- **Brief**
When a line in the listing contains the string "Mike", pick it out and copy it.

- **Input data**

----

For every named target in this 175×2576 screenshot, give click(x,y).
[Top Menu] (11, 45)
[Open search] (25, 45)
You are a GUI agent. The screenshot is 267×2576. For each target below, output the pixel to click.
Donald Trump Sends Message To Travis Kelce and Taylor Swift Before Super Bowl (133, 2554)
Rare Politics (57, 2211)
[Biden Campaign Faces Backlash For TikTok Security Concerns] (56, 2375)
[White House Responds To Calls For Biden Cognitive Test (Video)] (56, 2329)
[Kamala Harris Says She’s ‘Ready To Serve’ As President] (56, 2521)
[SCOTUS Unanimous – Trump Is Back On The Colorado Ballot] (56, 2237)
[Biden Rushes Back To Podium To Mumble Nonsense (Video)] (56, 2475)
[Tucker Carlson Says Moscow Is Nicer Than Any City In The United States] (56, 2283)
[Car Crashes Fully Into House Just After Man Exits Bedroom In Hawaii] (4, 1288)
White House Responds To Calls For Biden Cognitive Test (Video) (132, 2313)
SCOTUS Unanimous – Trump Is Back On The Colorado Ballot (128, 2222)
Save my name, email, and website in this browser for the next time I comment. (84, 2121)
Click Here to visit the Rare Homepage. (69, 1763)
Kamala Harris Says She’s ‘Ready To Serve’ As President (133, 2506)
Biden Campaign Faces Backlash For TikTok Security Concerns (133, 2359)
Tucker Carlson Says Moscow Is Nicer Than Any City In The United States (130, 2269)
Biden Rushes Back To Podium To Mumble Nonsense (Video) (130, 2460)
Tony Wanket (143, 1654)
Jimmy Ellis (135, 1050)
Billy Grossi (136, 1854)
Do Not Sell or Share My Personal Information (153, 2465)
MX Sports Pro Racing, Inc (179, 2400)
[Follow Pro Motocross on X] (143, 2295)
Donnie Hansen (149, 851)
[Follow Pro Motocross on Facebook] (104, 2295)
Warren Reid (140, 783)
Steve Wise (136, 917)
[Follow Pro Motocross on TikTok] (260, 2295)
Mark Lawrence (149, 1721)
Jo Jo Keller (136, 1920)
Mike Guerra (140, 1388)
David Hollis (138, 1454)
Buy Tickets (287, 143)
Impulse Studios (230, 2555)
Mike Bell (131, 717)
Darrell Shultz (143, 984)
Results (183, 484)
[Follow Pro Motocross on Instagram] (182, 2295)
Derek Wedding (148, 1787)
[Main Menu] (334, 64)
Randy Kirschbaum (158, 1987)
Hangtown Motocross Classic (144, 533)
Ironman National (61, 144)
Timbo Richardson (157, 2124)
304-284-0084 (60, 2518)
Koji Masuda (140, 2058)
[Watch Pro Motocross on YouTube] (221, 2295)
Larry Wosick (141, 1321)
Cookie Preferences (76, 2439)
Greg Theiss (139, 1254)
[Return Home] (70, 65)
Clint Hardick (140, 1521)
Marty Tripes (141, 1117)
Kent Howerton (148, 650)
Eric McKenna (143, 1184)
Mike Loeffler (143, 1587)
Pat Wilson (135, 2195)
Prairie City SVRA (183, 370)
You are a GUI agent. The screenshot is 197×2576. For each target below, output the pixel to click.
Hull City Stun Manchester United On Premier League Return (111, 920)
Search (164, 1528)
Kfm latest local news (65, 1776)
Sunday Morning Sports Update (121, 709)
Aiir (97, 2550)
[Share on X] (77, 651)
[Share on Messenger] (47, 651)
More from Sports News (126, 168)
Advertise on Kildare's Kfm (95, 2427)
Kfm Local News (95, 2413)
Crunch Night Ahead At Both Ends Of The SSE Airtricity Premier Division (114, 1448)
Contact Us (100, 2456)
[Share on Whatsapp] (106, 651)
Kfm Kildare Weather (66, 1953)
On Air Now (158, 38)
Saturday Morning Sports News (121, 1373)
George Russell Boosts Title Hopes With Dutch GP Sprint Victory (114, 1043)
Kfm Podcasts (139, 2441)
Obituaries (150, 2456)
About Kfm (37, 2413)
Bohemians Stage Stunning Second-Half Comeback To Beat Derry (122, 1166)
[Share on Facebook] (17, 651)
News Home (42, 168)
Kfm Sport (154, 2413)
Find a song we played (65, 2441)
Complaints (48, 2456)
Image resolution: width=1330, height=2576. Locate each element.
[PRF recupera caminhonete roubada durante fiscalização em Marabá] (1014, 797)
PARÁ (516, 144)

----

- **Completed task**
Mike Guerra (140, 1388)
Mike Bell (131, 717)
Mike Loeffler (143, 1587)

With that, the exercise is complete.